The television turns black as it was turned off. I could see the person from the screen standing behind me.
"You don't need to be watching that."
"Well, it was left on there from you, dad."
"Change of subject. Ready for your big day?"
I sighed and started playing with my cereal. Every seventeen-year-old should be excited for their graduation day, right? I'm not one of them. Don't get me wrong, I am more than thrilled to be leaving Woodsboro High and getting started at, Windsor College.
Did I not mention that we'll talk more on that in a little bit.
Anyway, I don't know why I'm not excited about graduation. Maybe it has something to do with most of my friends are dead. Who knows, right? We had so many plans together and I'm still holding onto that. I guess, it is time to finally let all that go.
Looking at my father, his face was full of concern.
"I'm so proud for how far you've come in the last six months, Tiff."
"I know I was a mess, and I'm still in a way. It's just going to take me sometime."
"You went through a lot, sweetheart," My mom says, coming into the kitchen. "You're still dealing with them."

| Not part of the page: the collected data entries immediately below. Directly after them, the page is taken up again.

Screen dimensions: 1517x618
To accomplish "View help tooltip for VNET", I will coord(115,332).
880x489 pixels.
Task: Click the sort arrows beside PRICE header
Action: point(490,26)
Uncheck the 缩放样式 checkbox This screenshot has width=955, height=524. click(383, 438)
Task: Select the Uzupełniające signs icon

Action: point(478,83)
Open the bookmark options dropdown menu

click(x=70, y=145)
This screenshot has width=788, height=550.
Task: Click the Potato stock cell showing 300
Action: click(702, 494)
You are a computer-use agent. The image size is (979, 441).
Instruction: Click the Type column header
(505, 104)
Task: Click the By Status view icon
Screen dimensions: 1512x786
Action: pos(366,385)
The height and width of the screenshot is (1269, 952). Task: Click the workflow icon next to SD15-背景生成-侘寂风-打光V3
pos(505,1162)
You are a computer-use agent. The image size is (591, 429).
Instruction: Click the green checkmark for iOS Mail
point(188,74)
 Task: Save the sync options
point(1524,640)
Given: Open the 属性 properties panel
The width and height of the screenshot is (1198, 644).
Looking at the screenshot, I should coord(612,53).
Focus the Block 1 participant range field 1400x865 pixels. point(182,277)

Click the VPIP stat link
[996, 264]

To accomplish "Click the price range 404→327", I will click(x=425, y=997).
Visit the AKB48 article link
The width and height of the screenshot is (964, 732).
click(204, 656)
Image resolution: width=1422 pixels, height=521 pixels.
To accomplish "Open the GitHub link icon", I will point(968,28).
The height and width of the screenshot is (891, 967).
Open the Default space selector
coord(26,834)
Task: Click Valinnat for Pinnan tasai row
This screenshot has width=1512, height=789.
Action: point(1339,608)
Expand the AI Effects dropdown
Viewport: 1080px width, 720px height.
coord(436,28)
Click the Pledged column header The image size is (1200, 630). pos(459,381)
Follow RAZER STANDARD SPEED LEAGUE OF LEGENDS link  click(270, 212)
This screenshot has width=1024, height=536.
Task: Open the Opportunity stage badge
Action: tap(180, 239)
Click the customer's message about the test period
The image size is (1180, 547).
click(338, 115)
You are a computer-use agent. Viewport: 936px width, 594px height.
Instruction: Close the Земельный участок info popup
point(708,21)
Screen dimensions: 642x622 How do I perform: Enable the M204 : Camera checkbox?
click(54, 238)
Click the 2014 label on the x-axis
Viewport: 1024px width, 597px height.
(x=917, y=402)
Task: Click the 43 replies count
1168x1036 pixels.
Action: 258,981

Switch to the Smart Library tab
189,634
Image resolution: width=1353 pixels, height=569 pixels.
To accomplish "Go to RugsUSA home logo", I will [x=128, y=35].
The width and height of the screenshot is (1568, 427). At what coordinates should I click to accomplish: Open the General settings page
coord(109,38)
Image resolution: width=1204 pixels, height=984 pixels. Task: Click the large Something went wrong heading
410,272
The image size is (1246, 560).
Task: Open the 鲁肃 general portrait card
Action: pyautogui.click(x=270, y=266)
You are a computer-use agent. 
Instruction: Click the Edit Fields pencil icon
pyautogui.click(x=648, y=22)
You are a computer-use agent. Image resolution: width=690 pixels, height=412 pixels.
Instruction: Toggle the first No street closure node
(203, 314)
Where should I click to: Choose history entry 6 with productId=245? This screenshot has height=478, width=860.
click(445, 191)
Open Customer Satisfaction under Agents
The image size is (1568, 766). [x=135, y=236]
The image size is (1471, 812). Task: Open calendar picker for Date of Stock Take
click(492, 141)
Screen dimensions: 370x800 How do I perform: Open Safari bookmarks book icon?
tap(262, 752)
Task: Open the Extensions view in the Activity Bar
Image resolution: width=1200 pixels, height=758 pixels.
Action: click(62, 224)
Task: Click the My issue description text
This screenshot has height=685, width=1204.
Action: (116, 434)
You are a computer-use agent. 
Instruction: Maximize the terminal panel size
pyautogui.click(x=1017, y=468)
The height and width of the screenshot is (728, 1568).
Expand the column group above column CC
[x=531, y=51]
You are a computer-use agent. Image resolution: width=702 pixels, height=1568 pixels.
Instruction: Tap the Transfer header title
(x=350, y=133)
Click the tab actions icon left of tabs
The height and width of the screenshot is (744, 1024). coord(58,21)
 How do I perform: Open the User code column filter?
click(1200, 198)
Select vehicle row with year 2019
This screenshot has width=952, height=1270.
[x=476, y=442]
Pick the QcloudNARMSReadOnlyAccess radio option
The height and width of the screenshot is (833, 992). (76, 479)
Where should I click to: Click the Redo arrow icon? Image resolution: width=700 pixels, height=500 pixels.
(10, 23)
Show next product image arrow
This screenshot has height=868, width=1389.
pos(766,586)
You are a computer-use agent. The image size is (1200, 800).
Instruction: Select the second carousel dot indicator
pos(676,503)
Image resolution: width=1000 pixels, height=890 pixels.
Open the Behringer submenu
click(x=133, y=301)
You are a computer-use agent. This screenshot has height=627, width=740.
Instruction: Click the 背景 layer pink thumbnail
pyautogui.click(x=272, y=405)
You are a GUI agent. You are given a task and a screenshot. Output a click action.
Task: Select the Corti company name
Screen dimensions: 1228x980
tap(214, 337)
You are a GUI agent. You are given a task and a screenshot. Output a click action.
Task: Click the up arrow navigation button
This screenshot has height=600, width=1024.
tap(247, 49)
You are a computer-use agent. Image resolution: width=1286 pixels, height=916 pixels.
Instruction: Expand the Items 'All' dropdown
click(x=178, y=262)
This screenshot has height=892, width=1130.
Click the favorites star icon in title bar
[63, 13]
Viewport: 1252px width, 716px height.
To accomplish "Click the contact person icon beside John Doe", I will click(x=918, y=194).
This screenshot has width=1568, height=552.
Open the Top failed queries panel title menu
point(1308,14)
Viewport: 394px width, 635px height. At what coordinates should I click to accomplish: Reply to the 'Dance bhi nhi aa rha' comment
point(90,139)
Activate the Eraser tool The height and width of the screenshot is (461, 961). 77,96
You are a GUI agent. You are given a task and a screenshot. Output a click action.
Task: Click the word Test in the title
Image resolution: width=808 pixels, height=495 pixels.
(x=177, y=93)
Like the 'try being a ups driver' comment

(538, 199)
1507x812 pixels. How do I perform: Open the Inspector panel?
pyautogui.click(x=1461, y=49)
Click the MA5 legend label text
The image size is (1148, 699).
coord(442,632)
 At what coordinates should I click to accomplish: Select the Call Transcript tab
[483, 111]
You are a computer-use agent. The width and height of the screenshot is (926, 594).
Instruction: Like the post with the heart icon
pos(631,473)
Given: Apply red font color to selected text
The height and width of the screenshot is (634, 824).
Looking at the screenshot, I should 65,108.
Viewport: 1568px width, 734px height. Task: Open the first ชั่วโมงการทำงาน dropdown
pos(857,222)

"I just need to move on." I sighed, taking a bite of my cheerios.
"You will in time." My mom says again.
Just seconds later there was a knock on the door. My dad gets up to answer it.
"Good morning, Riley family. What a beautiful day it is!"
I turn around in my seat.
"Randy, it's just high school graduation. Don't be dramatic." I said, rolling my eyes.
"To you maybe. But to me, it's a start of my future. You are looking at director Randy Meeks." He says, making an imagination sign in the air.
"Whatever you say, "director."
"Alright you two, knock it off. Congratulations Randy." My dad tells him.
I finish my cheerios and out the bowl in the sink.
"Don't boost his ego, dad."
"I'm just graduating him about graduation, not being a director."
"Alright, alright. Tiffany go on ahead, we'll meet you at the gym." My mom tells us.
"Can We have a post picture with you two?" My dad asks, grabbing the camera.
Without any hesitation, Randy stands by me, slinging his arm around my shoulders. I laugh and put my arm around his waist. He gives a thumbs up and told me too as well. We had to take one more, "nice," picture for my mom. After my picture with Randy was finished, my parents wanted one with me as well.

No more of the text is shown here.